= What this task involves =
Your answer should consist of the lines below that hold the word "agent".
********************
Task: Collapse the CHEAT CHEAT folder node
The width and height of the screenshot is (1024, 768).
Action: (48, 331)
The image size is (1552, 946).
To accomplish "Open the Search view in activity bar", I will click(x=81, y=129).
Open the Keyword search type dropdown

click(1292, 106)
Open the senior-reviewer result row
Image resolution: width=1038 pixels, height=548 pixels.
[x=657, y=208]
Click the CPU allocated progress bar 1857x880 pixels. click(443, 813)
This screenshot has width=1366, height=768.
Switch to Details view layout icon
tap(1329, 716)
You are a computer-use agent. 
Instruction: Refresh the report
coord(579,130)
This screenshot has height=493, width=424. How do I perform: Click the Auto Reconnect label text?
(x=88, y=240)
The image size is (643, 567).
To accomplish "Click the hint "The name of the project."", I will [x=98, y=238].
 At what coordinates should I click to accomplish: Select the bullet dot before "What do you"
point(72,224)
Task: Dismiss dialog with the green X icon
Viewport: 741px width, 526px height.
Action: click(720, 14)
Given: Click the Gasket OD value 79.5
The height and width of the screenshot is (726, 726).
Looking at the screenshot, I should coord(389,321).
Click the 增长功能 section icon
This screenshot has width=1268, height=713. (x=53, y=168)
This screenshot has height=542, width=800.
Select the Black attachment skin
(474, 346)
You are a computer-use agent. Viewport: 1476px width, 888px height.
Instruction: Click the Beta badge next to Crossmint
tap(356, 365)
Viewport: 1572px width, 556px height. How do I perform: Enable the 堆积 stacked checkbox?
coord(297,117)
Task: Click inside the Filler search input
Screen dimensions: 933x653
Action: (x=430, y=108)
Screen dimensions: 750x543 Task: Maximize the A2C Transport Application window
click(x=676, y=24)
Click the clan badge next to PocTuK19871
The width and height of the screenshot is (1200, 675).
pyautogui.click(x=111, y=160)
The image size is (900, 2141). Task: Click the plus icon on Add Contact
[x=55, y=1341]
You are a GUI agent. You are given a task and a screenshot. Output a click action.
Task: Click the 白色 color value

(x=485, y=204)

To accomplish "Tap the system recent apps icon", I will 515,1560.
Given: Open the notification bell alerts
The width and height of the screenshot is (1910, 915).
********************
= Exercise result =
You are a computer-use agent. 
You are a computer-use agent. Viewport: 1476px width, 888px height.
You are a GUI agent. You are given a task and a screenshot. Output a click action.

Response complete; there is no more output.